§ Activity: Within the material below, locate the line with "Click the Increase Indent icon" and the line with "Given: Click green", then return those two lines and all lines between them, exactly as written.

§ Data shown:
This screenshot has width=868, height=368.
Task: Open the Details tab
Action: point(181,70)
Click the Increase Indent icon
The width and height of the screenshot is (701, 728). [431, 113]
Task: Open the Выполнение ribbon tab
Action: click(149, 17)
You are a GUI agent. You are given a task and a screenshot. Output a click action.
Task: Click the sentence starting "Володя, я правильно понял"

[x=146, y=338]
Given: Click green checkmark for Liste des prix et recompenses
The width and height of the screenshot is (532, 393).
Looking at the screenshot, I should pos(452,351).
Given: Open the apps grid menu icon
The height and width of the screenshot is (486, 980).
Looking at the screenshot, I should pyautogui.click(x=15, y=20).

* * *

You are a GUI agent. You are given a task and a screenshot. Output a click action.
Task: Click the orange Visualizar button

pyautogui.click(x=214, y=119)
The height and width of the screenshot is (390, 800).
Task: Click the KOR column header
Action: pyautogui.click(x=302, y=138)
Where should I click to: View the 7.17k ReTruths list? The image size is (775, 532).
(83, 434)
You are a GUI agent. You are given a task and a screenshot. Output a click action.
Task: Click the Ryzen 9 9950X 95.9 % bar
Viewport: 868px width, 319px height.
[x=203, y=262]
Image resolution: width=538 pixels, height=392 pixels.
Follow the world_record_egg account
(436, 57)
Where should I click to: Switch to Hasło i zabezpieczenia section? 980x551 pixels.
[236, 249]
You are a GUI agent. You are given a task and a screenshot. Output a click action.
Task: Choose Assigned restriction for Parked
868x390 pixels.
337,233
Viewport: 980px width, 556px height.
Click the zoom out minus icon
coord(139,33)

§ Task output:
Click the Increase Indent icon
The width and height of the screenshot is (701, 728). [431, 113]
Task: Open the Выполнение ribbon tab
Action: click(149, 17)
You are a GUI agent. You are given a task and a screenshot. Output a click action.
Task: Click the sentence starting "Володя, я правильно понял"

[x=146, y=338]
Given: Click green checkmark for Liste des prix et recompenses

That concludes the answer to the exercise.